Another day of excitement today as we continue our South Island adventure.
State Highway 6 will take us further South to the village of Franz Josef, home to one of the region's amazing glaciers.
You can read about the glaciers on our dedicated page here.
Handy Tips1) You can view our route map at the bottom of the page. You can zoom in and out for more detail.
2) Want to take the same route as us? Feel free to hire a car and use this itinerary as a guide, or fill out the form at the bottom of the page to talk to one of our local experts. We can put together a fully packaged self drive tour for you.
3) Place your cursor on a picture for a description of the picture.
4) There is much less traffic in New Zealand than in many other countries, and the roads are well sealed, so driving is easy, as long as you drive to the conditions. In winter, "grit trucks" patrol the highways and when there is snow or ice about, they drop fine grit onto the roads to improve grip.
After a cooked brekkie at Wave Watchers, we pack our things into the car and take a few minutes to appreciate the beauty of our surroundings. The West Coast is a special place and if you have the time, we recommend spending a few days here to explore the region, including Paparoa National Park.
And we highly recommend a night or two at Wave Watchers.
Today's trip will cover around 217 kilometers and will take around 3 hours.
Along the way we will pass through the towns of Greymouth and Hokitika.

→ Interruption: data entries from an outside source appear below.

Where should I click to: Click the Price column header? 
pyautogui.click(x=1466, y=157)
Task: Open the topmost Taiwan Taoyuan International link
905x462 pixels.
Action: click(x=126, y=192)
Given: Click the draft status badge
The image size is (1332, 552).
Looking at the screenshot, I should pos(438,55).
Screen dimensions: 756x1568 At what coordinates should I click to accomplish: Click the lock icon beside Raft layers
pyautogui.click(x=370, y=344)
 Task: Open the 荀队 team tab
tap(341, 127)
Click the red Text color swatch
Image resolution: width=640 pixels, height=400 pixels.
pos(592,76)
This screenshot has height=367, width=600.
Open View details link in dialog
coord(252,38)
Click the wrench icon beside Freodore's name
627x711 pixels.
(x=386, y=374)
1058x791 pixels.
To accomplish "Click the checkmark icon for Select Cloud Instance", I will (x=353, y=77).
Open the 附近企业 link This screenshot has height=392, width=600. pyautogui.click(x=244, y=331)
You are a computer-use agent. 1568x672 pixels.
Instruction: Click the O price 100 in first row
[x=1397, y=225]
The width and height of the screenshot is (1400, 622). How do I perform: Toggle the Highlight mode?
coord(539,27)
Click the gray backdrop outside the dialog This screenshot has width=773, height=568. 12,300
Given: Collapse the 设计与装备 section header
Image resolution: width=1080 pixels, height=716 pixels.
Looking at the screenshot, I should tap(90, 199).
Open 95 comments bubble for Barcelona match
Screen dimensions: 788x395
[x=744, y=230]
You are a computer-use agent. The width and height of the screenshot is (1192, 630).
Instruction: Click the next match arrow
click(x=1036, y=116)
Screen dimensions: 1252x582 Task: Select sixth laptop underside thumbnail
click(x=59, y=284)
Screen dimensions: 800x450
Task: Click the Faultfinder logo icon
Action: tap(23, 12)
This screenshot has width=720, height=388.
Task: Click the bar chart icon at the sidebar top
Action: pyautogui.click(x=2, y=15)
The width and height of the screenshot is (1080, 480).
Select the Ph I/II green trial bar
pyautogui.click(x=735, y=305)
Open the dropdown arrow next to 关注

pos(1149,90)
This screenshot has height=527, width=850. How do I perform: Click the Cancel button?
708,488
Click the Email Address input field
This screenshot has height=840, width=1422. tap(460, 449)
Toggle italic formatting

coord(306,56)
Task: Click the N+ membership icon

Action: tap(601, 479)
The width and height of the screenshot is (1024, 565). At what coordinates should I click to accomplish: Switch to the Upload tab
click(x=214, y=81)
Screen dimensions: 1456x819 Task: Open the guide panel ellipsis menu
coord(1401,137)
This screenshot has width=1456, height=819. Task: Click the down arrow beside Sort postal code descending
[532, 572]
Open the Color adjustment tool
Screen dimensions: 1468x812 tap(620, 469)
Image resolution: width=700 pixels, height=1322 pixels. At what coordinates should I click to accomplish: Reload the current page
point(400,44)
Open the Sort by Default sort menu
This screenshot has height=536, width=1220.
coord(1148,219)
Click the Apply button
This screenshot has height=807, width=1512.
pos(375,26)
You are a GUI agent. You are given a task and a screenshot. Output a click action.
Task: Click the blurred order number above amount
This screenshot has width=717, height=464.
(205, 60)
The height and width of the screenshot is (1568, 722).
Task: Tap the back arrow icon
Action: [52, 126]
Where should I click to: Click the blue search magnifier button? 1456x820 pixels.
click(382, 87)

We can't believe it, but once again the weather is fine and sunny. The West Coast has one of the more variable climates in the country, and conditions can change very quickly, as the prevailing winds push cloud in from the West. We count our blessings and hope that our lucky run continues!
We wave goodbye to Wave Watchers and head back out onto SH6. A minute or two up the road we pass the Pancake Rocks then head down the hill past the Punakaiki Resort, another favorite of ours. We've stayed here several times and the location on the beach is hard to beat. They also have a restaurant and bar, perfect for watching the sunset.
From the beach front here it's possible to look South across the ocean and see Mt Cook and the Southern Alps in the distance. Wow!
The drive from Punakaiki to Greymouth takes about 30 minutes and follows the coast for most of the journey.
Greymouth is the largest settlement on the West Coast, with a population of around 10,000. Supported by mining, fishing, forestry and tourism, Greymouth sits at the mouth of the Grey River, which we cross as we enter town.
If you haven't yet had breakfast, there are various cafes in town (including McDonald's) and it's also a good spot to top up the fuel. If you happen to be stopping here for the night, we recommend a tour of the local Monteith's brewery.
10 Kilometers south of town, the heritage park known as Shantytown is well worth a visit if you have time. This re-creation of an 1850's mining village is a great place to take the family. You can ride a steam train, pan for gold, and even have your picture taken dressed in a period outfit.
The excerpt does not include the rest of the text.